(Pixel coordinate grounding data)
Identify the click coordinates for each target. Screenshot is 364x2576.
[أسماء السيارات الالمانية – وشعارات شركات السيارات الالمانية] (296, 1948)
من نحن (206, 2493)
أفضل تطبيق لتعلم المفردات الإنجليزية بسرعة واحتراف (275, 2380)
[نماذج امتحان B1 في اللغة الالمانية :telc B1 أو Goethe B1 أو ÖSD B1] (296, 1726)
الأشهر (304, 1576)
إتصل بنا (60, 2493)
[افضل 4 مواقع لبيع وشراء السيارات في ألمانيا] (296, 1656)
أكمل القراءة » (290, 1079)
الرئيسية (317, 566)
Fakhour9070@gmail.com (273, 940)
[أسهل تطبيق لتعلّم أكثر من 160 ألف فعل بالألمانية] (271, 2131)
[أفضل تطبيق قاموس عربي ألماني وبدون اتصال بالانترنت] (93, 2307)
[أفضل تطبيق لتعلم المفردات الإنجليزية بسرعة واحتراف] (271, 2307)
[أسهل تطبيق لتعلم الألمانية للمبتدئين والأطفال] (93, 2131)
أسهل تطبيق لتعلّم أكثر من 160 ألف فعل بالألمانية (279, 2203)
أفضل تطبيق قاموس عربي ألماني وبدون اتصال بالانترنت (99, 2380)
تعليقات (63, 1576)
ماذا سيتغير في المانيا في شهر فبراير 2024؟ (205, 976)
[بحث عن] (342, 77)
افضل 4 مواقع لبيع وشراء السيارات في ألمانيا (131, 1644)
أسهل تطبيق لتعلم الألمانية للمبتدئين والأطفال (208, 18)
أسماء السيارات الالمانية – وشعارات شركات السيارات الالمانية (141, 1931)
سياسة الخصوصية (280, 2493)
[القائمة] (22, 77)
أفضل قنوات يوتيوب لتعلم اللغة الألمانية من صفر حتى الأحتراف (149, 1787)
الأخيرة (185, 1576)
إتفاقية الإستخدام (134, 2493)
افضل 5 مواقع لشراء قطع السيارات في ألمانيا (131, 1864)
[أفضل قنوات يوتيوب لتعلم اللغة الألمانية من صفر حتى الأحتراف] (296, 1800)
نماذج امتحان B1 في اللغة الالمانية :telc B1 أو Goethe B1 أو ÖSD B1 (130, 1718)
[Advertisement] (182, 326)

What this task involves -> What is needed is an exact, complete copy of the entries above.

Your response ->
Identify the click coordinates for each target. Screenshot is 364x2576.
[أسماء السيارات الالمانية – وشعارات شركات السيارات الالمانية] (296, 1948)
من نحن (206, 2493)
أفضل تطبيق لتعلم المفردات الإنجليزية بسرعة واحتراف (275, 2380)
[نماذج امتحان B1 في اللغة الالمانية :telc B1 أو Goethe B1 أو ÖSD B1] (296, 1726)
الأشهر (304, 1576)
إتصل بنا (60, 2493)
[افضل 4 مواقع لبيع وشراء السيارات في ألمانيا] (296, 1656)
أكمل القراءة » (290, 1079)
الرئيسية (317, 566)
Fakhour9070@gmail.com (273, 940)
[أسهل تطبيق لتعلّم أكثر من 160 ألف فعل بالألمانية] (271, 2131)
[أفضل تطبيق قاموس عربي ألماني وبدون اتصال بالانترنت] (93, 2307)
[أفضل تطبيق لتعلم المفردات الإنجليزية بسرعة واحتراف] (271, 2307)
[أسهل تطبيق لتعلم الألمانية للمبتدئين والأطفال] (93, 2131)
أسهل تطبيق لتعلّم أكثر من 160 ألف فعل بالألمانية (279, 2203)
أفضل تطبيق قاموس عربي ألماني وبدون اتصال بالانترنت (99, 2380)
تعليقات (63, 1576)
ماذا سيتغير في المانيا في شهر فبراير 2024؟ (205, 976)
[بحث عن] (342, 77)
افضل 4 مواقع لبيع وشراء السيارات في ألمانيا (131, 1644)
أسهل تطبيق لتعلم الألمانية للمبتدئين والأطفال (208, 18)
أسماء السيارات الالمانية – وشعارات شركات السيارات الالمانية (141, 1931)
سياسة الخصوصية (280, 2493)
[القائمة] (22, 77)
أفضل قنوات يوتيوب لتعلم اللغة الألمانية من صفر حتى الأحتراف (149, 1787)
الأخيرة (185, 1576)
إتفاقية الإستخدام (134, 2493)
افضل 5 مواقع لشراء قطع السيارات في ألمانيا (131, 1864)
[أفضل قنوات يوتيوب لتعلم اللغة الألمانية من صفر حتى الأحتراف] (296, 1800)
نماذج امتحان B1 في اللغة الالمانية :telc B1 أو Goethe B1 أو ÖSD B1 (130, 1718)
[Advertisement] (182, 326)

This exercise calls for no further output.